Последний раз я услышала его голос в телефонной трубке в 2006 году, он звучал тихо, тускло. Я не знала, что ОН болен. Я не знала, что ОН скоро исчезнет.
Бывают дни, вечера… когда становится неизъяснимо тревожно, когда появляется неотступная необходимость набрать его номер телефона, просто услышать звук гудков, стремящихся к нему.
Я знаю точно: любовь не проходит с годами, она не растворяется во времени, она живет в тебе всю твою жизнь, она звучит в тебе непереносимой болью и нестерпимым счастьем.
Мама
С течением времени, с течением жизни я всё чаще замечаю проявляющиеся во мне, словно из зыбкой, колеблющейся водной толщи, мамины черты: в повороте головы, в улыбке, в прищуре глаз, в жесте… На разных этапах моей жизни значение этого человека для меня менялось, как менялись я сама и предлагаемые обстоятельства самой жизни.

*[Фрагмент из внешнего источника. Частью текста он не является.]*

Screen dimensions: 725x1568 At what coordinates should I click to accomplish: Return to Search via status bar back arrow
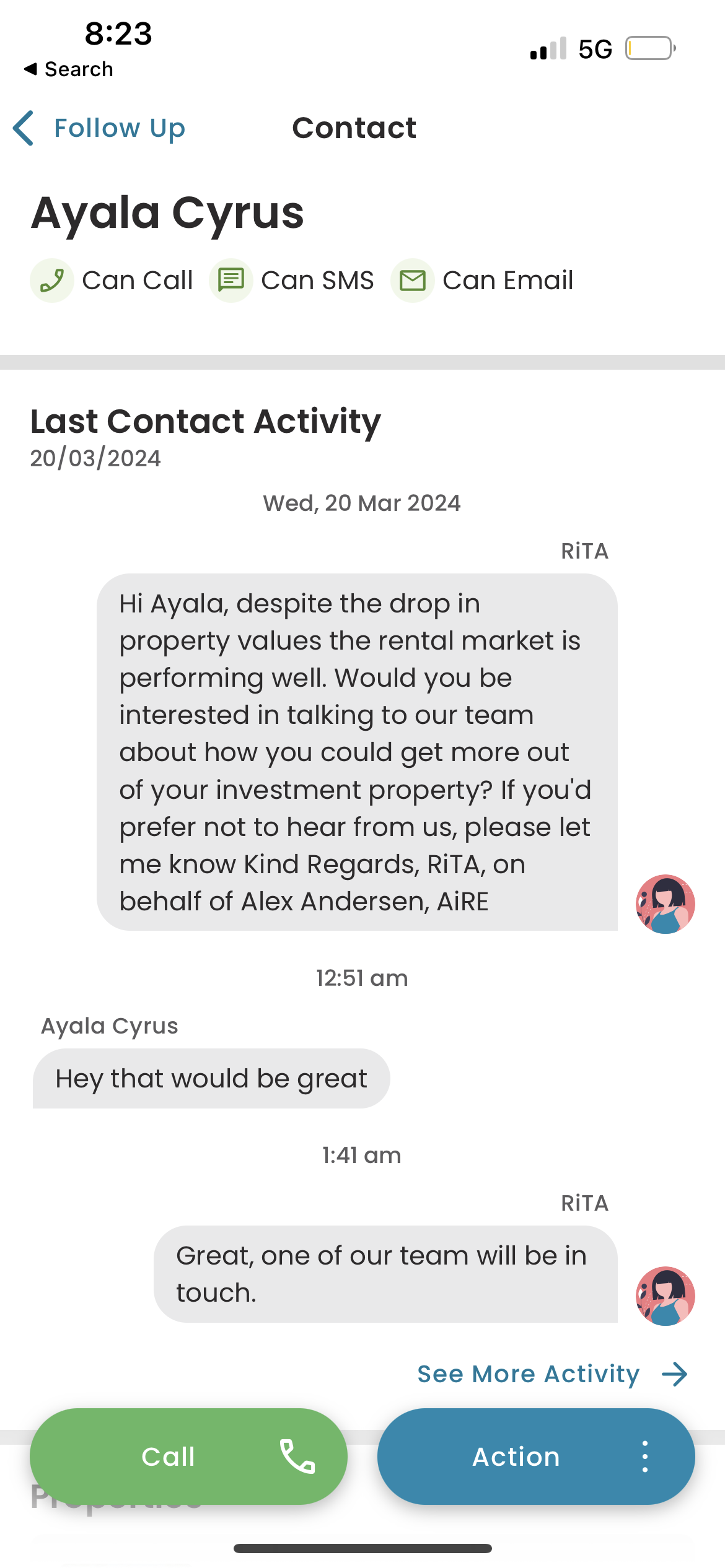point(68,69)
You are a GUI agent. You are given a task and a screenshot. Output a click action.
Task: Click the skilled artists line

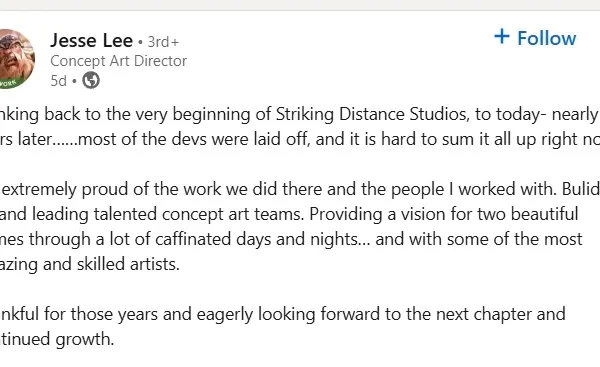[90, 264]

В детстве я маму боготворила. Она была самой красивой, самой элегантной, самой нежной, непоколебимым авторитетом. Конечно, все дети восхищаются своими мамами, но мое обожание было дурманящим, физиологически томительным, страстным. Думаю, моя склонность влюбляться в женщин, в равной мере как и в мужчин, лежит не только в бисексуальной сути профессии хореографа и режиссера, но прежде всего уходит корнями в неукротимую любовь к маме. Я любовалось ею так, как может любоваться обезумевший от восторга любовник, для меня короткие расставания с ней были трагически невыносимы. Сейчас, имея знания для возможности проанализировать значение мамы в мой детский период, я понимаю, что моя склонность к одиночеству, моя болезненная застенчивость, мое ощущение собственного несовершенства проистекают от этого огромного, не помещавшегося в меня чувства любви к маме.

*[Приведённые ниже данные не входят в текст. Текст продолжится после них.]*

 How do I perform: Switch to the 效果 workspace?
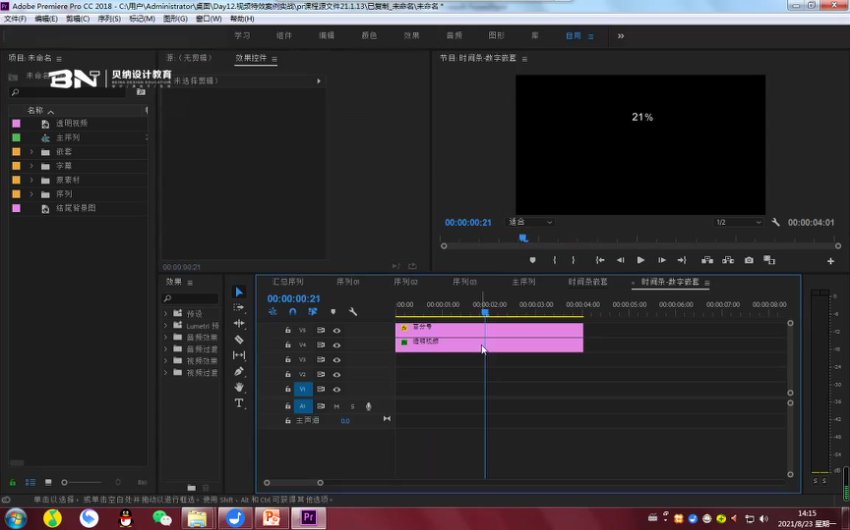pyautogui.click(x=411, y=36)
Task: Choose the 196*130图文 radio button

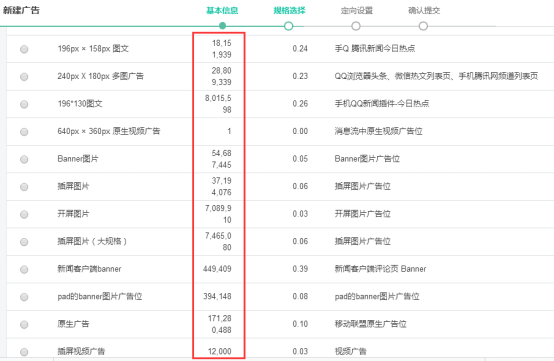Action: coord(24,104)
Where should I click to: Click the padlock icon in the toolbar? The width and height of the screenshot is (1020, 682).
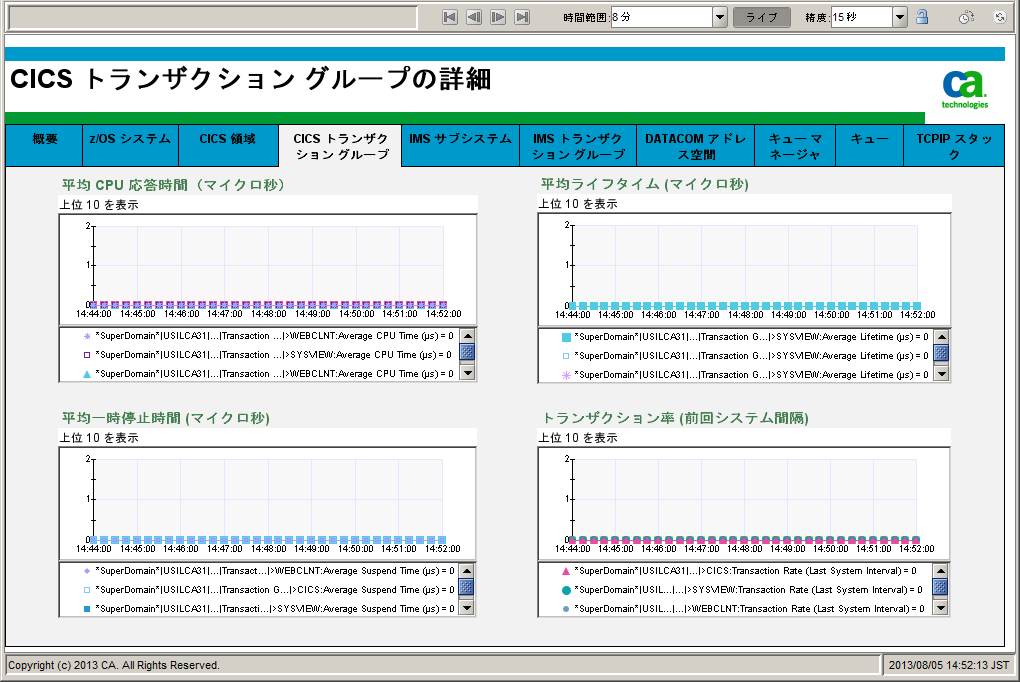(x=923, y=17)
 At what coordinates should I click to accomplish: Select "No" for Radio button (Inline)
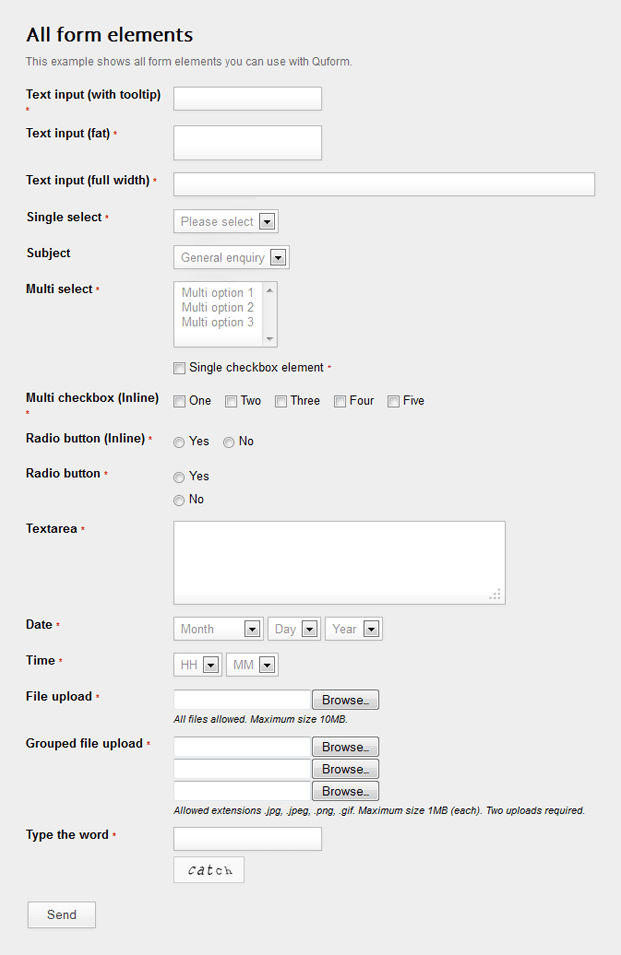tap(227, 442)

Мамины руки. Я любила разглядывать плотные, извилистые вены на ее худощавых и сильных кистях, под белой кожей они отсвечивали сине-зеленым перламутром, и казалось мне, что это и есть эталонная красота женских рук. Мама была рьяная в работе, в танце, в домашних делах, в своей принципиальности, в своей педантичной аккуратности, в своей честности и филигранной порядочности. Ее руки были всегда в действии: я их помню готовящими вкусности к праздничному столу; моющими серой тряпкой полы; перебирающими шпильки для сценического парика; пришивающими блестки на испанский головной убор; штопающими мои порвавшиеся на коленках рейтузы; гладящими мой ушибленный локоть; нарезающими прозрачными ломтиками сыр; трущими влажной губкой оконные стекла; несущими неподъемные сумки с продуктами; обводящими красной помадой губы; каждодневно надевающими и снимающими традиционный набор золотых колец; держащими чашку с горячим молоком у моего расплавленного температурой лица; хлопотливо расставляющими праздничный сервиз на раздвинутый стол; расправляющими для сушки постиранные вещи; отбрасывающими густую, непослушную прядь со лба… Вся жизнь моя была бесконечным набором картинок маминых неотдыхающих рук.
Когда мы с Мишей вбежали в реанимацию Мариинской больницы, первое, что меня проткнуло от живота к горлу, – это мамины тихо лежащие на казенной простыне руки. Одеяло сползло на сторону и оголило мамину не по возрасту молодую грудь, я сразу прикрыла ее, застеснявшись присутствия Миши. Мама была в коме. Оставалось нам быть вместе еще несколько дней.
Странное, символическое переплетение названия больницы, где уходила мама, и театра, где она провела счастливые моменты зрительского восприятия от детских лет до конца жизни… обе знаковые точки на карте Санкт-Петербурга зовутся Мариинскими.